Monday, January 5, 2009
The People's Liberation Big Band
John Cage's infamous composition is not the type of work one expects to hear performed on a Sunday night inside a Kansas City rock venue.
Yet there it was. The sound of silence from the bandstand competed with the shrill shushes of po-faced patrons, an indifferent bar staffer yammering on his cell phone and my bemused cackle. I couldn't believe it was actually happening.
I would have paid the Record Bar's five dollar cover charge for that experience alone. Yet The People's Liberation Big Band offered a lot more than five minutes of serious silence.
Two compositions by P. (Pat) Alonzo Conway provided the best moments of the first set. The profane funk of "Scat Rut" and the loose improvised feel of "Seven" showed the twelve-or-so piece ensemble at the peak of their power. The set's weakest moments resembled a failed rebellion by high school band nerds.

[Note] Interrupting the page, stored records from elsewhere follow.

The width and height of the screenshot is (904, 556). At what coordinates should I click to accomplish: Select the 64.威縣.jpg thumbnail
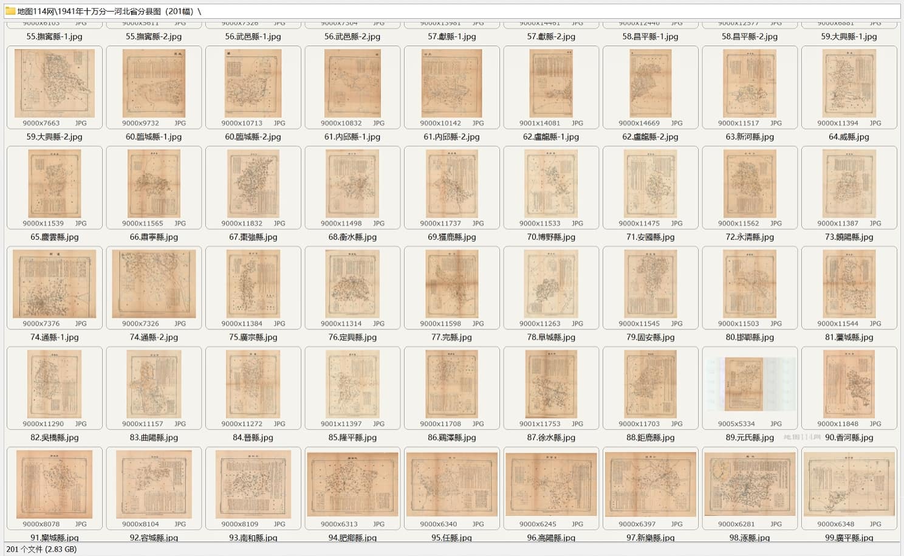click(x=849, y=84)
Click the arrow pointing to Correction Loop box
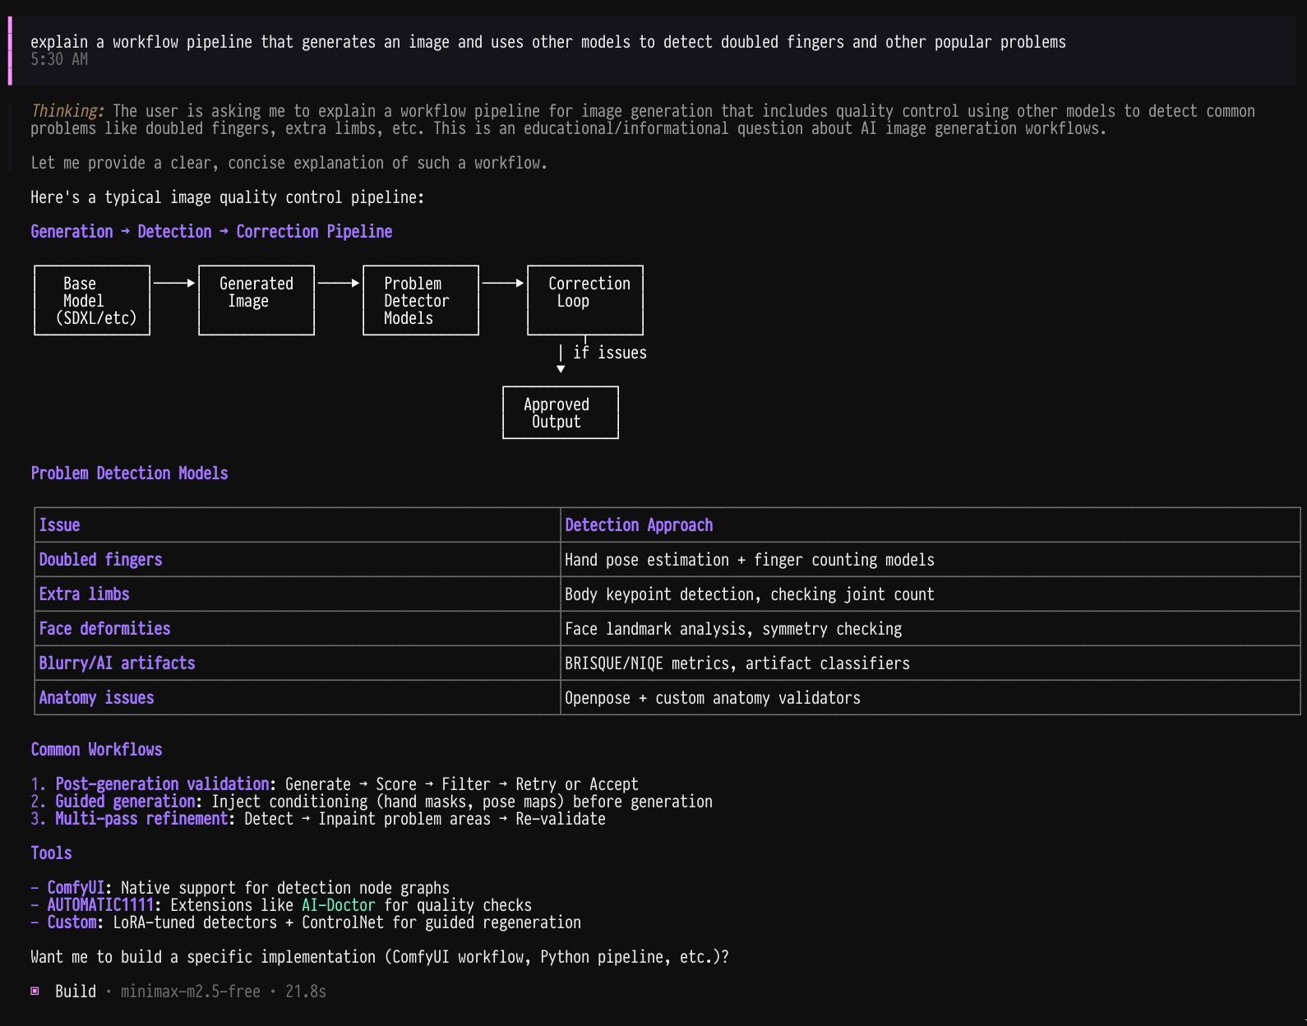The image size is (1307, 1026). (503, 283)
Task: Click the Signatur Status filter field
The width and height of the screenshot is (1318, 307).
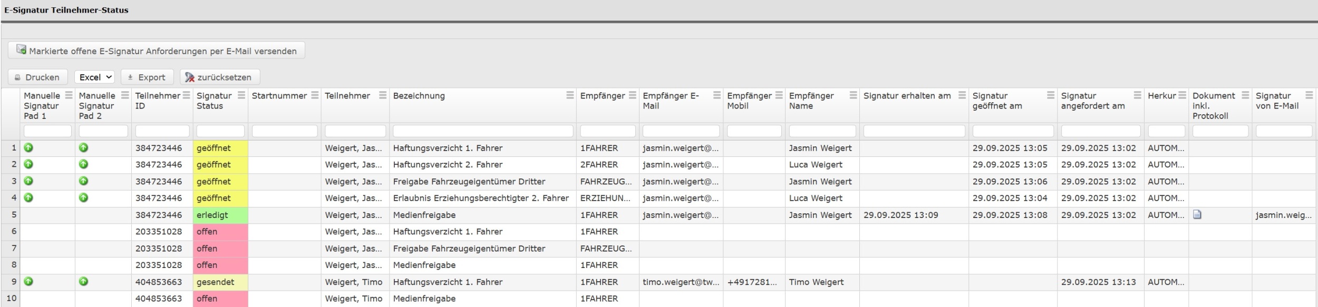Action: [x=220, y=131]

The second set opened with a rousing one-two punch. A relaxed Sun Ra composition was followed by a burly rendition of Led Zeppelin's "Kashmir." That's precisely the free-wheeling aesthetic that the audience of approximately sixty expected.
It ain't your dad's Stan Kenton show. In fact, last night's performance represents the most exciting, engaging and surprising effort by Kansas City-based musicians I've heard in several months.
Last night represented the thirteenth installment of the "Jeff Harshbarger Presents" series. The next event is January 18.